Firstly, we investigated the role of systemic and macrophage apolipoprotein E in macrophage RCT.Injecting apoE-/- macrophages into WT mice, we established that the absence of macrophage apoE impairs RCT compared to WT mice receiving WT macrophages (-29% p<0.05). Conversely, the expression of apoE in macrophages can promote a normal RCT in apoE-/- mice.In vitro experiments of cholesterol efflux demonstrated that apoE-/- plasma showed a similar cholesterol efflux potential compared to WT: 14.29% ±6.41 vs 12.40% ± 0.61 respectively. On the contrary, the deficiency of apoE in macrophages reduced cholesterol efflux in comparison with WT macrophages: ApoE-/- 8.5% ± 1.0 vs 12.40% ± 0.5 (p<0.01) respectively. These results indicate that the expression of apoE in macrophages affects RCT in vivo because it modulates cholesterol efflux from cells, whereas systemic apoE, despite the impact on plasma lipoprotein profile, does not affect their capacity to act as cholesterol acceptors.
Secondly, we analysed the effects of two pharmacological agents, T0901317 and cyclosporine (CsA) on RCT. T0901317, a synthetic agonist of the liver X receptors (LXR) that regulates the lipid metabolism, was administrated at 100mg/kg/day to BALB/c mice for 8 days. Animals treated with T0901317 showed an increased amount of labeled cholesterol in plasma (1.55 % ± 0.48 vs control 1.00%± 0.46 p< 0.05 ) and increased HDL plasma concentration (110.5 mg/dl ±2.1 vs control 41.0 mg/dl ± 9.9 p<0.05). In vitro cholesterol efflux experiments showed that plasma from treated animals promotes cellular cholesterol efflux more efficiently than untreated plasma. This results suggested that in vivo stimulation with LXR agonist increased macrophage RCT to feces (9.71% ±1.08 vs treated 18.32 ± 6.08), by increasing the ability of plasma to promote the release of cholesterol from macrophages. Cyclosporine A, an immunosuppressive drug that causes hyperlipidemia, was administrated to C57/BL6 mice at 50mg/kg/day for 14 days. The short treatment with CsA did not affect lipoprotein plasma profile (control 73.5 mg/dl ± 17.4 vs treated 85.0 mg/dl ± 14), while it reduces the fecal excretion of macrophage-derive cholesterol compared with untreated animals (0.7 % ± 0.1 vs1.1 % ± 0.2 p<0.01). This reduced lipid elimination may account for CsA-induced atherosclerosis.
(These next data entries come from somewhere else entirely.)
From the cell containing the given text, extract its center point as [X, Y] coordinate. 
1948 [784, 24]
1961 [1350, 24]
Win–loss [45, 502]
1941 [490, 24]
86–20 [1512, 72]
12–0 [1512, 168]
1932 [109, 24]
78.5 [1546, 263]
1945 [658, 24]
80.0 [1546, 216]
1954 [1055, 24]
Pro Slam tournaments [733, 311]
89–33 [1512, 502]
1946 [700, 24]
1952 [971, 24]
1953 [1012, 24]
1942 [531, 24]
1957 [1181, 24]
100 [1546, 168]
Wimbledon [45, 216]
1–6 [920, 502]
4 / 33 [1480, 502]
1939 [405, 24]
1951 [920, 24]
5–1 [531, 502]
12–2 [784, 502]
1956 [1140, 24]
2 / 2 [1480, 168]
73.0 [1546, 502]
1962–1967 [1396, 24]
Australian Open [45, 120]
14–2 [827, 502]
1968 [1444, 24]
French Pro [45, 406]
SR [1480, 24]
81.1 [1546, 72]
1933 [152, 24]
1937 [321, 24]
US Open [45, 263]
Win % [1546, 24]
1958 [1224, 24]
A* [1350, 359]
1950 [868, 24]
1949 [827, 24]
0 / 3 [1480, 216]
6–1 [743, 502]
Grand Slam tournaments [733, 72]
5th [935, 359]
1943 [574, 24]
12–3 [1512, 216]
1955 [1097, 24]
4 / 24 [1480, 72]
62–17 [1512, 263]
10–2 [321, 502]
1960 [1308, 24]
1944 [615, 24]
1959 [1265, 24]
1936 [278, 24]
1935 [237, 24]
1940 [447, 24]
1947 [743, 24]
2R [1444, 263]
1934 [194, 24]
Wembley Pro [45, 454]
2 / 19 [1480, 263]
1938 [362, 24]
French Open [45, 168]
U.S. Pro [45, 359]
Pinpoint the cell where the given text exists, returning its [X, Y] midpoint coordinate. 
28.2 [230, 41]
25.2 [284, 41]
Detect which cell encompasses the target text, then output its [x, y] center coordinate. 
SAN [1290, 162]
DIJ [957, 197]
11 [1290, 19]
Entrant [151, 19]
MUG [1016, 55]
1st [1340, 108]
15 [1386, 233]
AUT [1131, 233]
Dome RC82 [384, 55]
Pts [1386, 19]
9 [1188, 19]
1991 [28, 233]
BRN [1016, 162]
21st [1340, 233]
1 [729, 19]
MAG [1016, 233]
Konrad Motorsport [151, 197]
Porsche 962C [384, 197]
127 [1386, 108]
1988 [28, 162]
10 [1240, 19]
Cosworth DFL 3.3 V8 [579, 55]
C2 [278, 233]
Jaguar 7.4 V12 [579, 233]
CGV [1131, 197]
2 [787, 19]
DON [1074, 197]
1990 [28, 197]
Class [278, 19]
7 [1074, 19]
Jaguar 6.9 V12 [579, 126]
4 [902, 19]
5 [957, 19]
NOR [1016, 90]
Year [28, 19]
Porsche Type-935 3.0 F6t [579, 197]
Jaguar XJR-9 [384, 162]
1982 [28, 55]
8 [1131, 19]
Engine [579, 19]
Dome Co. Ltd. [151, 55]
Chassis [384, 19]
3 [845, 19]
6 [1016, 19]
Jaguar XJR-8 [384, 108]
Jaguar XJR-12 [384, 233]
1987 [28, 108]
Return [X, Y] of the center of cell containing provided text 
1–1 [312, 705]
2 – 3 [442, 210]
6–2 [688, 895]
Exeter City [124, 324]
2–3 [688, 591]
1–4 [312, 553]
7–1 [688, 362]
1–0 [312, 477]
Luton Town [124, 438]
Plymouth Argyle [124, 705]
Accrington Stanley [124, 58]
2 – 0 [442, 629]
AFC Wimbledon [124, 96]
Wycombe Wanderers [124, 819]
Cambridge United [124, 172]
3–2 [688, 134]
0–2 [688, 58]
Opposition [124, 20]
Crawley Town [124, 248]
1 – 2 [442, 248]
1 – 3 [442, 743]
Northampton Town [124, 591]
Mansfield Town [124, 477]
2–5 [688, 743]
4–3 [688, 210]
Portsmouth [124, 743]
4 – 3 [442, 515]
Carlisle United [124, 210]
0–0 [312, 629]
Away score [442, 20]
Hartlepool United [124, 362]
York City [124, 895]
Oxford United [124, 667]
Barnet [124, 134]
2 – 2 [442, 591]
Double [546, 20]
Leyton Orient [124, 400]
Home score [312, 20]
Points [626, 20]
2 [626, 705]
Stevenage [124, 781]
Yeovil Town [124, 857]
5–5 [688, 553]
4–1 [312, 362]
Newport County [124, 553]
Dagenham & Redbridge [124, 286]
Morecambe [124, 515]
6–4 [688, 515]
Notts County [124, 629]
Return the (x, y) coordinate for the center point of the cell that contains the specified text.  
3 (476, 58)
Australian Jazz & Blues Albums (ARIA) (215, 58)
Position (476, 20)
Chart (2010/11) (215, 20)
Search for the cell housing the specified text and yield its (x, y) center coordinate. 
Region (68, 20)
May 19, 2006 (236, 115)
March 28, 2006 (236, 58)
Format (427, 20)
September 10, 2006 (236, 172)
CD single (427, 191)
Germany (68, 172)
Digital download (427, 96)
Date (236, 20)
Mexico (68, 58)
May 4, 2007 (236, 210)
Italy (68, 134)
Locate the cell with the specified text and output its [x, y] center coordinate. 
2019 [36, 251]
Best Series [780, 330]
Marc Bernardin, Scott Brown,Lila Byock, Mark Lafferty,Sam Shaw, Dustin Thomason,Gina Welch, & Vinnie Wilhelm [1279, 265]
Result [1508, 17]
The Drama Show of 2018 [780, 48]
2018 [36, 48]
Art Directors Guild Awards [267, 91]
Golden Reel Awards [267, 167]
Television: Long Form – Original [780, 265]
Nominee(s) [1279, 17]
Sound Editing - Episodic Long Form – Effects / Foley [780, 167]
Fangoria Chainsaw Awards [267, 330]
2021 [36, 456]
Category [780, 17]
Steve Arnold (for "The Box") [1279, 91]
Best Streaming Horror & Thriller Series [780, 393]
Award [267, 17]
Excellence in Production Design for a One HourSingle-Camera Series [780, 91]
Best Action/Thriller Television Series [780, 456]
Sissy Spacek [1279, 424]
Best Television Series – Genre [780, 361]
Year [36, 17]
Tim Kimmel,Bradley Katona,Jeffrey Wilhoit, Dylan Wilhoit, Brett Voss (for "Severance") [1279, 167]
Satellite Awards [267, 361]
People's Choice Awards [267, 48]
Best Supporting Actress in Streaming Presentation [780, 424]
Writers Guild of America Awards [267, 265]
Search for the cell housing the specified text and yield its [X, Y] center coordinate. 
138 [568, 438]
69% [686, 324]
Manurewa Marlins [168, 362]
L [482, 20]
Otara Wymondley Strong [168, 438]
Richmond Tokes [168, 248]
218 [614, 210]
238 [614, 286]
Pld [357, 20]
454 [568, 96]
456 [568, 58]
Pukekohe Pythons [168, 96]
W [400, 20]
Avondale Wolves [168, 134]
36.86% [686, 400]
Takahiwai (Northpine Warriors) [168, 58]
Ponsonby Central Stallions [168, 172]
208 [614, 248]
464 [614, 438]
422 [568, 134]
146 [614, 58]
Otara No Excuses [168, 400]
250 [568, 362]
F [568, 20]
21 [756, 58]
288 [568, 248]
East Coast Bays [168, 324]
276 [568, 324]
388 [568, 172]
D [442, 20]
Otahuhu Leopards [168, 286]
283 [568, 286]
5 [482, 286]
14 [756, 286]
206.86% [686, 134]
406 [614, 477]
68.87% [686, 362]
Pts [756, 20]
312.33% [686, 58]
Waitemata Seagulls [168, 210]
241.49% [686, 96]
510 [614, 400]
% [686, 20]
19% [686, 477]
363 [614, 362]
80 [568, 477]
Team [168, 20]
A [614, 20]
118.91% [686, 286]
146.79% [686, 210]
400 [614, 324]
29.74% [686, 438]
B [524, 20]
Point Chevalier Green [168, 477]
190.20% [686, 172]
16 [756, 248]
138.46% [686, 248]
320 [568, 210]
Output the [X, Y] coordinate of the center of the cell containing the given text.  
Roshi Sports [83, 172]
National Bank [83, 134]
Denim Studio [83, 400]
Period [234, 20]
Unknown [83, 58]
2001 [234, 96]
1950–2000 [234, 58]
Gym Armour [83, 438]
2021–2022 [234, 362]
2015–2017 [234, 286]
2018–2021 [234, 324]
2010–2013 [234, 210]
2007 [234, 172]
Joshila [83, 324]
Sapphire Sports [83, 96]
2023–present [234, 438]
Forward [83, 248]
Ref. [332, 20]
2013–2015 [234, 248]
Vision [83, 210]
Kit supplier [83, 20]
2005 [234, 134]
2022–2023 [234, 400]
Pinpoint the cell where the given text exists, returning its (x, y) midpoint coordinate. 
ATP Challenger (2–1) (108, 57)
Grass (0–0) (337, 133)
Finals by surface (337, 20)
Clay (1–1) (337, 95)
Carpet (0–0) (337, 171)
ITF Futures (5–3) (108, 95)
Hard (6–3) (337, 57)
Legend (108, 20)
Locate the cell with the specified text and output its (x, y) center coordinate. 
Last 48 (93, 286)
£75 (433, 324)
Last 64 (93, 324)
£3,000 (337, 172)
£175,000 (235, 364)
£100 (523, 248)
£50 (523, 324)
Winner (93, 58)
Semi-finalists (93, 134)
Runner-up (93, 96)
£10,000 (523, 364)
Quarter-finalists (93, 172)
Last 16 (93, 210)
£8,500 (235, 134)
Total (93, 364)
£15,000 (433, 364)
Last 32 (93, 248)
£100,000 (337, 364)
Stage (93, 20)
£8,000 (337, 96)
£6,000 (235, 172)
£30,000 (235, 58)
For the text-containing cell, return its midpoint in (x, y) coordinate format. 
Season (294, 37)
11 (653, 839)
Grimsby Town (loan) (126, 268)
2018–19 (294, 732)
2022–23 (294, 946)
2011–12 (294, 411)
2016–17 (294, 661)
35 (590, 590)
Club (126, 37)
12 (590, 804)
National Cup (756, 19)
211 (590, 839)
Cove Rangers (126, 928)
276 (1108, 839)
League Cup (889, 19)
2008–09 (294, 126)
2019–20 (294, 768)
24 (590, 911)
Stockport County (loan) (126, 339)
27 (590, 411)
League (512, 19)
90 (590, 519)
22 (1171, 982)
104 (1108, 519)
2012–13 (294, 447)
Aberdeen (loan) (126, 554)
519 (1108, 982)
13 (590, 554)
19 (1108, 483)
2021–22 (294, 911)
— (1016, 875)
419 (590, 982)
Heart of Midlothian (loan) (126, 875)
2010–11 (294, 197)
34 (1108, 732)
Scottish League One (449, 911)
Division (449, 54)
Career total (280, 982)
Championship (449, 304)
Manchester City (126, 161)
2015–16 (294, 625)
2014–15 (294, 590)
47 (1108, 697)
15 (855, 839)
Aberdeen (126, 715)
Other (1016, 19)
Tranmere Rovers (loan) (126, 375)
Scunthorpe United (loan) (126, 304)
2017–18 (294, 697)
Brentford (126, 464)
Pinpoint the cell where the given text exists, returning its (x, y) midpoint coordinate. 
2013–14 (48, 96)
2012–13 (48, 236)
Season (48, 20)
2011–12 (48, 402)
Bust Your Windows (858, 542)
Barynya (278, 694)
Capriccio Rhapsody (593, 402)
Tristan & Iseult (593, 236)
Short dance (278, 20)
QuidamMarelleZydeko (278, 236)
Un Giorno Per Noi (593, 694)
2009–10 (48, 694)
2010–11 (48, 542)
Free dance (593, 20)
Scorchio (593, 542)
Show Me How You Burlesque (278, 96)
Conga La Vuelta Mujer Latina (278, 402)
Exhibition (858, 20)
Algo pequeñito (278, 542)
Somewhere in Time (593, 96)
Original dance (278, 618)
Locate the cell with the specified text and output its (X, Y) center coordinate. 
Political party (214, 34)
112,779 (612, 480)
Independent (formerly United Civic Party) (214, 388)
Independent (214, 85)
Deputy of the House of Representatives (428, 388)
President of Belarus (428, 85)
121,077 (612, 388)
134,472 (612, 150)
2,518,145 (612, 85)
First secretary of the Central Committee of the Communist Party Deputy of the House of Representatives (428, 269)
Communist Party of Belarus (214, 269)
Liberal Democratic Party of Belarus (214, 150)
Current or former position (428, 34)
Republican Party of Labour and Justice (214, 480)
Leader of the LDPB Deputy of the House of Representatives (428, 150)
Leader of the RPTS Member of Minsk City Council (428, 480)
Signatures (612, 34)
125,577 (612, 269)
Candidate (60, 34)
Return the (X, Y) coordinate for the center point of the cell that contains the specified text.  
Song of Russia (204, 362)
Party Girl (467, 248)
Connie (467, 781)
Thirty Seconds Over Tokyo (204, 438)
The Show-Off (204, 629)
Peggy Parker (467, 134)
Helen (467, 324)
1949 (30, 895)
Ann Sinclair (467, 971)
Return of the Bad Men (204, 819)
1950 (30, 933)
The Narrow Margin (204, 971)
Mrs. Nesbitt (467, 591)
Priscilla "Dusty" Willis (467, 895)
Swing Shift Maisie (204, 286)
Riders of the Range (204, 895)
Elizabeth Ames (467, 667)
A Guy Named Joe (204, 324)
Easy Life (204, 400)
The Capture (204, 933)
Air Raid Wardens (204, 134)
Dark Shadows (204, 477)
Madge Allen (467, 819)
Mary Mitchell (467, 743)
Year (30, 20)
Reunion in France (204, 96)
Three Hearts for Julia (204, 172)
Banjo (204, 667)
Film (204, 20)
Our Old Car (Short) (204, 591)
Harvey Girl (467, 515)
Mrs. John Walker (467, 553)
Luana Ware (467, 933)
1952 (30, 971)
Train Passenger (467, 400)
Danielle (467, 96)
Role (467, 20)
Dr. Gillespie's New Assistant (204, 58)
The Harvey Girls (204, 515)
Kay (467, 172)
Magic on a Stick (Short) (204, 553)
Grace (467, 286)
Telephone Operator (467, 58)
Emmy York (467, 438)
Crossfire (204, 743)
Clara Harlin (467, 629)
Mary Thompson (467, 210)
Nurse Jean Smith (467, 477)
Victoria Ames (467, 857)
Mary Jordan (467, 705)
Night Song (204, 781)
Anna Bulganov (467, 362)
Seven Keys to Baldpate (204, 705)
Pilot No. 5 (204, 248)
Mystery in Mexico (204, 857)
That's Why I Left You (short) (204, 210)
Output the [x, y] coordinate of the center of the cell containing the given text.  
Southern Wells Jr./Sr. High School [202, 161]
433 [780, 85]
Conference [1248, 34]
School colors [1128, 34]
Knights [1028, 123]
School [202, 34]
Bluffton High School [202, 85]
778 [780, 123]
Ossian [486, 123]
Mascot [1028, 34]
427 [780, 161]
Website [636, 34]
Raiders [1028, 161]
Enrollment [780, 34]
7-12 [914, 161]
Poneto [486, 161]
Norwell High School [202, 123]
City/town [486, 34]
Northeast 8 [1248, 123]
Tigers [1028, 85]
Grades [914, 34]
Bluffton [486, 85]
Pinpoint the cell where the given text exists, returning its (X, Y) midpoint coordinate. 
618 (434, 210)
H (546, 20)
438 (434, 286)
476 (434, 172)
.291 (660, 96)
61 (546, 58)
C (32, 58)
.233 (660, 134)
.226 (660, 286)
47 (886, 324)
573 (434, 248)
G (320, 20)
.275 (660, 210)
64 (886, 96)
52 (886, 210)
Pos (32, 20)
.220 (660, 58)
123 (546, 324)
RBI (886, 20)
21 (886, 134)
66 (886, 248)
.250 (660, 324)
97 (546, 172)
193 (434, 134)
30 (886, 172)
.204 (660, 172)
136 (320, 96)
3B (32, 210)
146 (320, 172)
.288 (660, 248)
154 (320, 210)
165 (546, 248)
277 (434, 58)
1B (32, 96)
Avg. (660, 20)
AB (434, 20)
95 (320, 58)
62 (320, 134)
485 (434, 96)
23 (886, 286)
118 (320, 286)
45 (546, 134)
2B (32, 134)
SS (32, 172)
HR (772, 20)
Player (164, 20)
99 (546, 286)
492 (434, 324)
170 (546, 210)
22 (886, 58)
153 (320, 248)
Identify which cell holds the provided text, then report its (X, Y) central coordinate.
In conclusion, we further confirmed that the extent of macrophage RCT inversely correlates with the progression of atherosclerosis. In fact T0901317, that was previously demonstrated to reduce atherosclerosis in mice, increased the rate of RCT, whereas, CsA that was associated with a pro-atherosclerotic effect was showed to reduce the process.